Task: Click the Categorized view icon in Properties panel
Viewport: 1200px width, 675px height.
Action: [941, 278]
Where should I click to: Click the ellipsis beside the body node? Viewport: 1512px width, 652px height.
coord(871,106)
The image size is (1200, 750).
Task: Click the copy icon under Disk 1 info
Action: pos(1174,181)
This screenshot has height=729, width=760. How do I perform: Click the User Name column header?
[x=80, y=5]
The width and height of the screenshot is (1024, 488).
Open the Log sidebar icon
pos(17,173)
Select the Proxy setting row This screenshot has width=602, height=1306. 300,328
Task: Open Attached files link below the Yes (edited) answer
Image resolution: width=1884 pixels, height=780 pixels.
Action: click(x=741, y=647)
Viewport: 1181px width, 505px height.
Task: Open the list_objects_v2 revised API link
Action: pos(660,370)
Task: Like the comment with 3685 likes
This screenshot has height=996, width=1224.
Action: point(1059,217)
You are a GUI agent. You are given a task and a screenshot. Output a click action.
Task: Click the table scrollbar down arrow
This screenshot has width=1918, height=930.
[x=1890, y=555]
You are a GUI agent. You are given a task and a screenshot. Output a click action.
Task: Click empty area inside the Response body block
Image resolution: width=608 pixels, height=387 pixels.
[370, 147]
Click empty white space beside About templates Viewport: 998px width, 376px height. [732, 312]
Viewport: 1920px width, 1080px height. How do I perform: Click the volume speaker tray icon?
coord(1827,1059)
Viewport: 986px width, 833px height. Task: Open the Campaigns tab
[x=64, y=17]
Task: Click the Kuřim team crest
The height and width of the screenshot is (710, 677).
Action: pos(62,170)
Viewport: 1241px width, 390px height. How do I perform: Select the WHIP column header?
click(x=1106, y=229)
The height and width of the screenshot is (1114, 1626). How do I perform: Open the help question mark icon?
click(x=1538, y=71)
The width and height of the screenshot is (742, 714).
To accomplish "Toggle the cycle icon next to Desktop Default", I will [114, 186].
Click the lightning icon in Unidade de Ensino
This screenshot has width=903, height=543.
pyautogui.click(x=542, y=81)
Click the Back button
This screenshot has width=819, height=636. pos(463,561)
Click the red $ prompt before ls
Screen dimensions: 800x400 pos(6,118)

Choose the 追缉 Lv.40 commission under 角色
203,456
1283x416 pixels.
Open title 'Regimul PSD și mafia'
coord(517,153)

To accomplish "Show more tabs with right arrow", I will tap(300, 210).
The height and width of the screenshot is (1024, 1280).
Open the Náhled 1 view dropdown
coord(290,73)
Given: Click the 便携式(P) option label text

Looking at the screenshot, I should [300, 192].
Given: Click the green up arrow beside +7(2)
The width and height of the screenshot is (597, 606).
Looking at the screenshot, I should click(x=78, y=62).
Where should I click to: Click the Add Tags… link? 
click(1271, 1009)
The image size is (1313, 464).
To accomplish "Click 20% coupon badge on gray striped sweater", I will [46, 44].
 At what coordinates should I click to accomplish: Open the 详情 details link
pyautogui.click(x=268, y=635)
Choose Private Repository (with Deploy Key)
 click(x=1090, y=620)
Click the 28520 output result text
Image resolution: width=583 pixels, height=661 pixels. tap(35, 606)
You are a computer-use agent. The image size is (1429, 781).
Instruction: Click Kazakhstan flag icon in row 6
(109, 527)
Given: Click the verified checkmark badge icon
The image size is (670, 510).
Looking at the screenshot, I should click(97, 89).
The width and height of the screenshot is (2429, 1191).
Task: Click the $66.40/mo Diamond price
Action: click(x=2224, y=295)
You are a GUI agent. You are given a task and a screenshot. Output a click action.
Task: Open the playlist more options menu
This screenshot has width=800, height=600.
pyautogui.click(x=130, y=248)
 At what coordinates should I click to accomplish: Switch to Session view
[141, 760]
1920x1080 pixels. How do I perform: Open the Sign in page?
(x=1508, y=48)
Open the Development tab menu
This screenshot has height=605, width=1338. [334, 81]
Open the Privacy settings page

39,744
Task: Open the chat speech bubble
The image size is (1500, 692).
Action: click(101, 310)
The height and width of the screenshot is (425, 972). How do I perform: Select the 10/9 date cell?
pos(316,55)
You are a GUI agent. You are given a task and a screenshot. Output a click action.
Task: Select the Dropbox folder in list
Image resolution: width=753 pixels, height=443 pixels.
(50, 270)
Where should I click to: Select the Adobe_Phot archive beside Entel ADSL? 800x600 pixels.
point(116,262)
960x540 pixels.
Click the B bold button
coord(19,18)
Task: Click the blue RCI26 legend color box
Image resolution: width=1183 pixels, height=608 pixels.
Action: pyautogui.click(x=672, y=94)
=======
• [PROBLEM DESCRIPTION] Print all of the entries again, exactly as written.

• [SOLUTION TO THIS TASK]
Task: Click the Categorized view icon in Properties panel
Viewport: 1200px width, 675px height.
Action: [941, 278]
Where should I click to: Click the ellipsis beside the body node? Viewport: 1512px width, 652px height.
coord(871,106)
The image size is (1200, 750).
Task: Click the copy icon under Disk 1 info
Action: pos(1174,181)
This screenshot has height=729, width=760. How do I perform: Click the User Name column header?
[x=80, y=5]
The width and height of the screenshot is (1024, 488).
Open the Log sidebar icon
pos(17,173)
Select the Proxy setting row This screenshot has width=602, height=1306. 300,328
Task: Open Attached files link below the Yes (edited) answer
Image resolution: width=1884 pixels, height=780 pixels.
Action: click(x=741, y=647)
Viewport: 1181px width, 505px height.
Task: Open the list_objects_v2 revised API link
Action: pos(660,370)
Task: Like the comment with 3685 likes
This screenshot has height=996, width=1224.
Action: point(1059,217)
You are a GUI agent. You are given a task and a screenshot. Output a click action.
Task: Click the table scrollbar down arrow
This screenshot has width=1918, height=930.
[x=1890, y=555]
You are a GUI agent. You are given a task and a screenshot. Output a click action.
Task: Click empty area inside the Response body block
Image resolution: width=608 pixels, height=387 pixels.
[370, 147]
Click empty white space beside About templates Viewport: 998px width, 376px height. [732, 312]
Viewport: 1920px width, 1080px height. How do I perform: Click the volume speaker tray icon?
coord(1827,1059)
Viewport: 986px width, 833px height. Task: Open the Campaigns tab
[x=64, y=17]
Task: Click the Kuřim team crest
The height and width of the screenshot is (710, 677).
Action: pos(62,170)
Viewport: 1241px width, 390px height. How do I perform: Select the WHIP column header?
click(x=1106, y=229)
The height and width of the screenshot is (1114, 1626). How do I perform: Open the help question mark icon?
click(x=1538, y=71)
The width and height of the screenshot is (742, 714).
To accomplish "Toggle the cycle icon next to Desktop Default", I will [114, 186].
Click the lightning icon in Unidade de Ensino
This screenshot has width=903, height=543.
pyautogui.click(x=542, y=81)
Click the Back button
This screenshot has width=819, height=636. pos(463,561)
Click the red $ prompt before ls
Screen dimensions: 800x400 pos(6,118)

Choose the 追缉 Lv.40 commission under 角色
203,456
1283x416 pixels.
Open title 'Regimul PSD și mafia'
coord(517,153)

To accomplish "Show more tabs with right arrow", I will tap(300, 210).
The height and width of the screenshot is (1024, 1280).
Open the Náhled 1 view dropdown
coord(290,73)
Given: Click the 便携式(P) option label text

Looking at the screenshot, I should [300, 192].
Given: Click the green up arrow beside +7(2)
The width and height of the screenshot is (597, 606).
Looking at the screenshot, I should click(x=78, y=62).
Where should I click to: Click the Add Tags… link? 
click(1271, 1009)
The image size is (1313, 464).
To accomplish "Click 20% coupon badge on gray striped sweater", I will [46, 44].
 At what coordinates should I click to accomplish: Open the 详情 details link
pyautogui.click(x=268, y=635)
Choose Private Repository (with Deploy Key)
 click(x=1090, y=620)
Click the 28520 output result text
Image resolution: width=583 pixels, height=661 pixels. tap(35, 606)
You are a computer-use agent. The image size is (1429, 781).
Instruction: Click Kazakhstan flag icon in row 6
(109, 527)
Given: Click the verified checkmark badge icon
The image size is (670, 510).
Looking at the screenshot, I should click(97, 89).
The width and height of the screenshot is (2429, 1191).
Task: Click the $66.40/mo Diamond price
Action: click(x=2224, y=295)
You are a GUI agent. You are given a task and a screenshot. Output a click action.
Task: Open the playlist more options menu
This screenshot has width=800, height=600.
pyautogui.click(x=130, y=248)
 At what coordinates should I click to accomplish: Switch to Session view
[141, 760]
1920x1080 pixels. How do I perform: Open the Sign in page?
(x=1508, y=48)
Open the Development tab menu
This screenshot has height=605, width=1338. [334, 81]
Open the Privacy settings page

39,744
Task: Open the chat speech bubble
The image size is (1500, 692).
Action: click(101, 310)
The height and width of the screenshot is (425, 972). How do I perform: Select the 10/9 date cell?
pos(316,55)
You are a GUI agent. You are given a task and a screenshot. Output a click action.
Task: Select the Dropbox folder in list
Image resolution: width=753 pixels, height=443 pixels.
(50, 270)
Where should I click to: Select the Adobe_Phot archive beside Entel ADSL? 800x600 pixels.
point(116,262)
960x540 pixels.
Click the B bold button
coord(19,18)
Task: Click the blue RCI26 legend color box
Image resolution: width=1183 pixels, height=608 pixels.
Action: pyautogui.click(x=672, y=94)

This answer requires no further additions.